* Start *

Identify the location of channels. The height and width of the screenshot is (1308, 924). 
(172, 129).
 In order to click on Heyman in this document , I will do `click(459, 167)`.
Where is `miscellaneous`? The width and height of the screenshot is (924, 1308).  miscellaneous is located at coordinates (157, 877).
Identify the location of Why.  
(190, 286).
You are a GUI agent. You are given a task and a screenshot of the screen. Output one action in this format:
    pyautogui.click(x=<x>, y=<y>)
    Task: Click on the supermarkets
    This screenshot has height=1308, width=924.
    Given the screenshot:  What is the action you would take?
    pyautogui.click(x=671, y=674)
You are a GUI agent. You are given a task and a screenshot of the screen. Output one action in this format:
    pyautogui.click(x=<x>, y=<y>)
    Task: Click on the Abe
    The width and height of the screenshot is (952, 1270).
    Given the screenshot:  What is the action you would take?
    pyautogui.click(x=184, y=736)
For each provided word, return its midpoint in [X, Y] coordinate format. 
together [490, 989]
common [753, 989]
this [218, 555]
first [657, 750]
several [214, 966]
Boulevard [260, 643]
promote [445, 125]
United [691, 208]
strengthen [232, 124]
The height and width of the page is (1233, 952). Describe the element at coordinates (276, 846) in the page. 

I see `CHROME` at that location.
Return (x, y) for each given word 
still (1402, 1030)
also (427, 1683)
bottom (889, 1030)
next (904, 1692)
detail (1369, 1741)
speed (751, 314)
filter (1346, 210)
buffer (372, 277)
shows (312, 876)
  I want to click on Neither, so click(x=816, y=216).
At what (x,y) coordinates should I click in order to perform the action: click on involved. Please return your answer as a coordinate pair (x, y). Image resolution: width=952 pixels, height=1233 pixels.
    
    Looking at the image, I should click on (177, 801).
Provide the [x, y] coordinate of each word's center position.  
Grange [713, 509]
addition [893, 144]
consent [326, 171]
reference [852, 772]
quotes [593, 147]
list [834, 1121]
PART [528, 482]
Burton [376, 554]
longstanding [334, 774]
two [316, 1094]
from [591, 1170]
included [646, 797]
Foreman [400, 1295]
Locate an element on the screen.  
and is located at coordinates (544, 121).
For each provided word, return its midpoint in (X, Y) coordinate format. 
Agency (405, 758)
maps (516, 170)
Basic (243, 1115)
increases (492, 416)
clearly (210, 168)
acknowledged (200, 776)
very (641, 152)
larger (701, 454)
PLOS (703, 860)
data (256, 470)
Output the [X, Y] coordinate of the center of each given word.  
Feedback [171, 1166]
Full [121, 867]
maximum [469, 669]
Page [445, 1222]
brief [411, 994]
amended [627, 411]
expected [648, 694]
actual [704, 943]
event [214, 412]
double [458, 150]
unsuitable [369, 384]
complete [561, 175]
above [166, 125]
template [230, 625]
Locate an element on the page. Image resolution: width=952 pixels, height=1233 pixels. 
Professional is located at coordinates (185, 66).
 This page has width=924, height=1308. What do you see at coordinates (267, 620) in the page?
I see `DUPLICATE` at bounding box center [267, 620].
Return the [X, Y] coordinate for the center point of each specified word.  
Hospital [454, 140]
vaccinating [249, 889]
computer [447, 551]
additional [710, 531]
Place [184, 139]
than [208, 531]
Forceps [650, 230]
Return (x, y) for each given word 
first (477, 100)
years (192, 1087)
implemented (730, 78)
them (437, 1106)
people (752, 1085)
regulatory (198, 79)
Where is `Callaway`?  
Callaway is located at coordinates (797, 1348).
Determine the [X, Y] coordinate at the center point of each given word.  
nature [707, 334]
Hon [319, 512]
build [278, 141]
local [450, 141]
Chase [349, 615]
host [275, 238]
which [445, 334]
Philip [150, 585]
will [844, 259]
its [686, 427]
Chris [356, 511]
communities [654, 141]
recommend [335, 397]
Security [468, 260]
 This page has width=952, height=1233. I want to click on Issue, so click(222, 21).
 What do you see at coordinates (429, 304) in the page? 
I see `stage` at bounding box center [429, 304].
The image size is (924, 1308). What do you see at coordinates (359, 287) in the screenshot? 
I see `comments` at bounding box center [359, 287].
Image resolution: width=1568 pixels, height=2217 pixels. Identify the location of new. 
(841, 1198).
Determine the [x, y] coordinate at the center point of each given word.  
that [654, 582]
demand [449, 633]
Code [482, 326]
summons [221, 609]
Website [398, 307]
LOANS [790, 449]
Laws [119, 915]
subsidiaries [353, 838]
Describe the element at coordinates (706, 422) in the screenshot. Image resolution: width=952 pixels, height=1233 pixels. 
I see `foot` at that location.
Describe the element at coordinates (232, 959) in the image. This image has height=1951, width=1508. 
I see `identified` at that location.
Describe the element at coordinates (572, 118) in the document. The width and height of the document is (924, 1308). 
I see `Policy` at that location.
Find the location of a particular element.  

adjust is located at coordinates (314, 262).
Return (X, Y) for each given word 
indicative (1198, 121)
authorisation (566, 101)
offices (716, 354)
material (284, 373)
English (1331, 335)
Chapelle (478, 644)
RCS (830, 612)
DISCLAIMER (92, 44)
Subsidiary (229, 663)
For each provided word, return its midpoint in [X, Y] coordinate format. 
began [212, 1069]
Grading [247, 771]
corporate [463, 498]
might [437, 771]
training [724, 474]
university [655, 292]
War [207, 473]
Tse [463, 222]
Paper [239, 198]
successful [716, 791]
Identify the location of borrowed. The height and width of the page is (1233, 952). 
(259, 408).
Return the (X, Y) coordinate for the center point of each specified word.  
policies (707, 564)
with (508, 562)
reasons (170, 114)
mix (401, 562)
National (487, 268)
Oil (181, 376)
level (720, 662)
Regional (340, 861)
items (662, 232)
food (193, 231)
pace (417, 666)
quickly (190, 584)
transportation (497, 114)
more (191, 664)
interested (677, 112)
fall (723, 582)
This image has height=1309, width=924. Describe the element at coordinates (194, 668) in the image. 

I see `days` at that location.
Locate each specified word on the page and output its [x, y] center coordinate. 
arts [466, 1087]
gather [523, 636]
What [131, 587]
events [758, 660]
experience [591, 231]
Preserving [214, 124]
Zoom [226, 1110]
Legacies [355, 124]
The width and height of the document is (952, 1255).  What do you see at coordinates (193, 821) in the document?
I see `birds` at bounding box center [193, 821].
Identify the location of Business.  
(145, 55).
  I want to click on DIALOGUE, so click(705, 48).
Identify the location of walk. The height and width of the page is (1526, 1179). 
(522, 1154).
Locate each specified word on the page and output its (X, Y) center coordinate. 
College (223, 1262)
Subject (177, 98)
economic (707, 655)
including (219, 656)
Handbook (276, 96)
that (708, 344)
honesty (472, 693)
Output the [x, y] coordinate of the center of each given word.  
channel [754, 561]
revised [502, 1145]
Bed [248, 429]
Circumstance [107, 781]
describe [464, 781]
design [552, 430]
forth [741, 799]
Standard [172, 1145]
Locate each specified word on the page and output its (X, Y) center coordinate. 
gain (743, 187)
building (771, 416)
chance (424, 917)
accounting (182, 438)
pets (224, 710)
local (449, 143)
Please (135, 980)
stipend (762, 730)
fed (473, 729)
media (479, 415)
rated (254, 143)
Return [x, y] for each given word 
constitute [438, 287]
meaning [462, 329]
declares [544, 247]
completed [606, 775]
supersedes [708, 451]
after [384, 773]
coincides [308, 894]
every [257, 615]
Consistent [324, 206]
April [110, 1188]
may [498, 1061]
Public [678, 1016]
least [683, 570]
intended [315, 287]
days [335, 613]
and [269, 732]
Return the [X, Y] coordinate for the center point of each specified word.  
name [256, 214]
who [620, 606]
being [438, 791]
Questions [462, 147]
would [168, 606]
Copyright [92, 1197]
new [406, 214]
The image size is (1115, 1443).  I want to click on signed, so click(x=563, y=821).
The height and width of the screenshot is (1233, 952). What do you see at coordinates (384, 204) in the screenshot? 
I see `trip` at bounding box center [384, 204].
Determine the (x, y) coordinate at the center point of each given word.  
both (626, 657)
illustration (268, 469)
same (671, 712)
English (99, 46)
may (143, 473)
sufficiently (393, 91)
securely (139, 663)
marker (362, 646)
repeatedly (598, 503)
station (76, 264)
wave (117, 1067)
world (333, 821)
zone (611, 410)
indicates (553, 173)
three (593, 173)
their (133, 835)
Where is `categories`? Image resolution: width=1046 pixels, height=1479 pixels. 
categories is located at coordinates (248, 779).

* End *

Quote everything from the line containing "English (99, 46)" down to the end of the records, reproducing each line without alteration.

English (99, 46)
may (143, 473)
sufficiently (393, 91)
securely (139, 663)
marker (362, 646)
repeatedly (598, 503)
station (76, 264)
wave (117, 1067)
world (333, 821)
zone (611, 410)
indicates (553, 173)
three (593, 173)
their (133, 835)
Where is `categories`? Image resolution: width=1046 pixels, height=1479 pixels. 
categories is located at coordinates (248, 779).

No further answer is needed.